- NIH Public Access Policy
- Federal Research Public Access Act (FRPAA)
- Related Links - Open Access Web page Archive
The NIH Public Access Policy ensures that the public has access to the published results of National Institutes of Health (NIH) funded research. It requires scientists to submit final peer-reviewed journal manuscripts that result from taxpayer-funded NIH funds to the digital archive PubMed Central upon acceptance for publication. To help advance science and improve human health, the Policy requires that these papers are accessible to the public on PubMed Central no later than 12 months after publication.
The federal government spends billions of dollars annually to fund a wide variety of research in health, scientific, and other fields. Research sponsored by the National Institutes of Health (NIH) alone results in approximately 80,000 peer-reviewed articles per year. Wide, rapid, and easy access to the results of this research is essential for everyone who wishes to apply or build upon it.
The traditional system of scholarly publishing severely limits access. The public pays for the research and very often the salary of the researcher, as well. Research articles are then published in peer-reviewed journals, which charge subscription fees or per-article access fees. The cost of subscriptions has risen three times faster than inflation for more than 20 years and most subscriptions are unaffordable for most libraries. Students, faculty, researchers, and the public -- including patients and parents of children with diseases -- effectively cannot read these articles that they paid for with their taxes.
Under the NIH Public Access Policy researchers must deposit the final peer-reviewed manuscripts of their articles in PubMed Central, the digital library of the National Library of Medicine, within 12 months of publication in a journal. When voluntary, fewer than 4 percent of eligible manuscripts were deposited. Both the Board of Regents of the National Library of Medicine and NIH Public Access Working Group concluded, "The NIH Policy cannot achieve its stated goals unless deposit of manuscripts becomes mandatory." Since becoming mandatory via the Consolidated Appropriates Act 2008, deposit rates have climbed steadily, greatly increasing access to the latest research. This policy protects the system of peer-reviewed journals.

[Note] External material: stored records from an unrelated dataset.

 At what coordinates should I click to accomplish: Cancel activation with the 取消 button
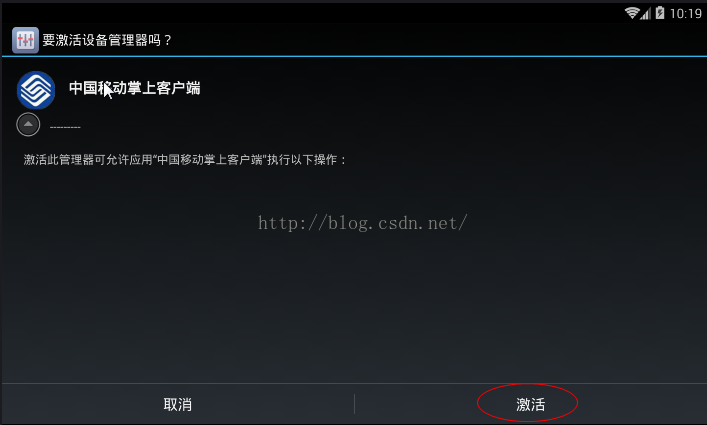[178, 404]
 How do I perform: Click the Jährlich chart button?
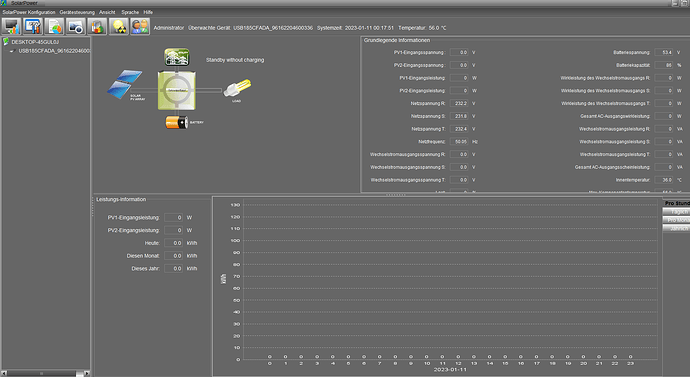coord(677,228)
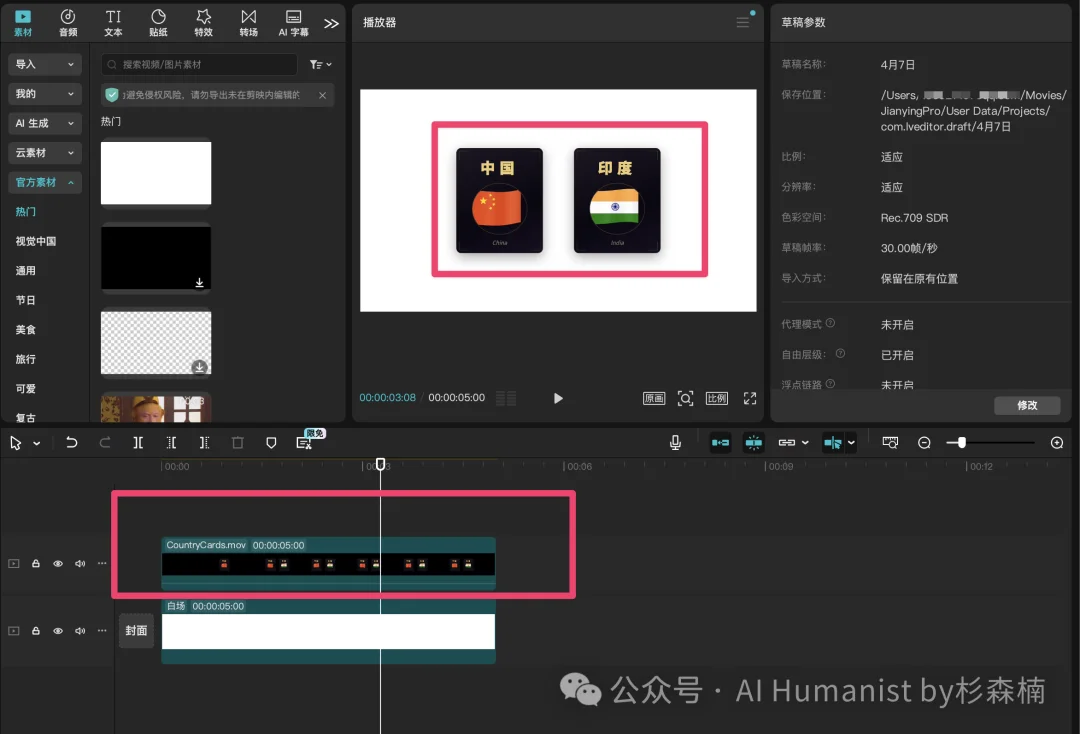Click the 封面 cover button
This screenshot has height=734, width=1080.
coord(136,630)
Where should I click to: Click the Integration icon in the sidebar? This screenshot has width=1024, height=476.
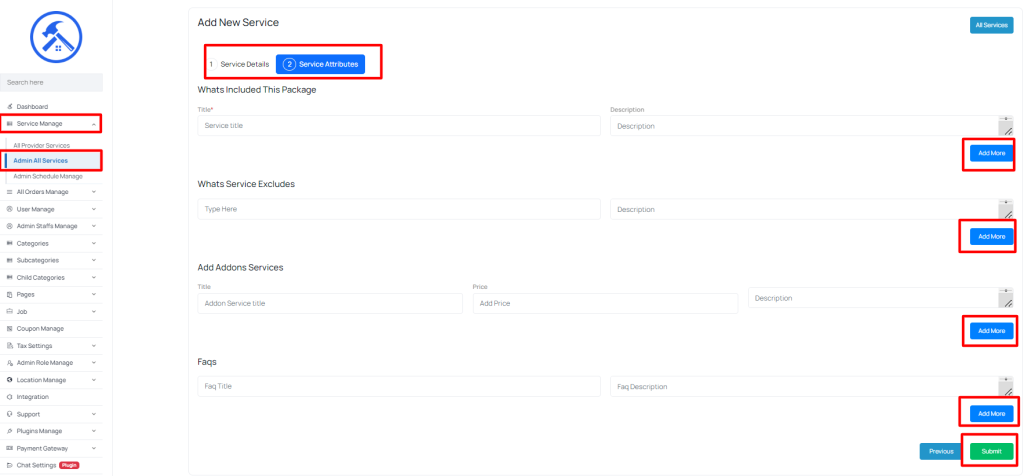coord(9,397)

H.R. 801, “The Fair Copyright in Research Works Act,” was introduced on February 3, 2009 in the 111th Congress by Rep Conyers (D-MI), Chairman of the U.S. House of Representatives Committee on the Judiciary. The bill seeks to amend copyright code and create a new category of copyrighted works – and would effectively reverse the NIH Public Access Policy, as well as make it impossible for other federal agencies to put similar policies into place. Ultimately, the bill rolls back the hard-fought progress on public access to taxpayer-funded NIH research accessible on the Internet. The ALA strongly opposes H.R. 801 as the bill seeks to amend copyright law and reverse the NIH Public Access Policy.
H.R. 6845, “The Fair Copyright in Research Works Act”

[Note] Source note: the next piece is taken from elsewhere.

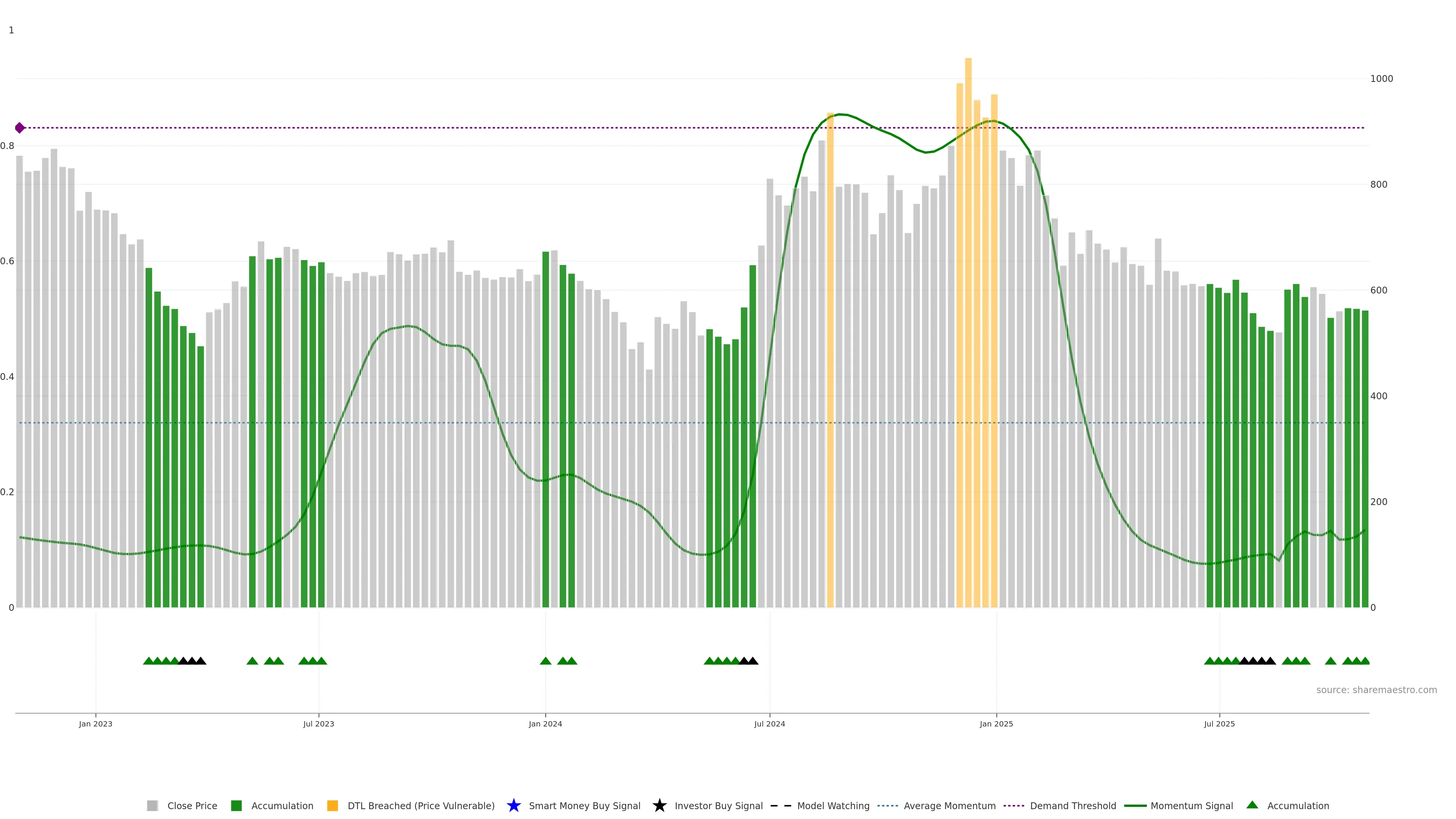Click the orange DTL Breached legend square

(x=333, y=805)
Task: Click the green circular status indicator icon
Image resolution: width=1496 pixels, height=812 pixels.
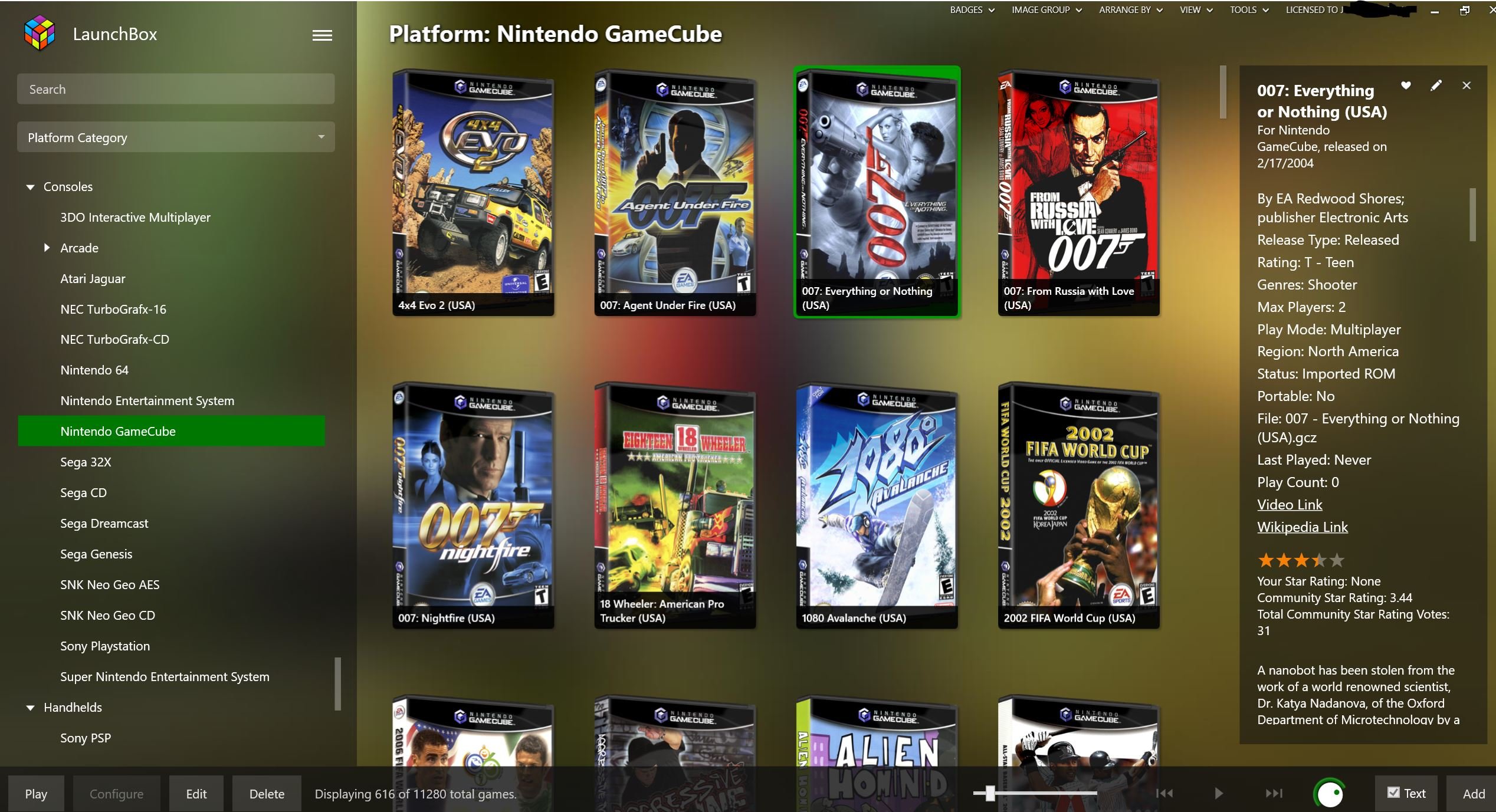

In the 110th Congress, Rep. Conyers introduced H.R. 6845, the “Fair Copyright in Research Works Act.” The U.S. House of Representatives Judiciary Subcommittee on the Courts, the Internet and Intellectual Property held a hearing on September 11, 2008 on the bill. (A video webcast and a transcript of the hearing is available here.) The bill ultimately died in the 110th Congress; however, the exact same text of H.R. 6845 re-emerged in the 111th Congress as H.R. 801.
In an effort to expand access to peer-reviewed research, the Federal Research Public Access Act (S. 2695), would require that U.S. Government agencies with annual extramural research expenditures over $100 million make electronic manuscripts of journal articles resulting from their taxpayer-funded research available for free on the Internet.
In the 109th Congress, a Senate bill, the Federal Research Public Access Act of 2006 (S. 2695), would have required Internet access to articles reporting on federally funded research. Libraries strongly supported the legislation and worked on its introduction through the Alliance for Taxpayer Access (ATA) coalition. The bill was referred to the Subcommittee on Federal Financial Management, Government Information, Federal Services, and International Security where it ultimately died. A similar bill was not introduced during the 110th Congress.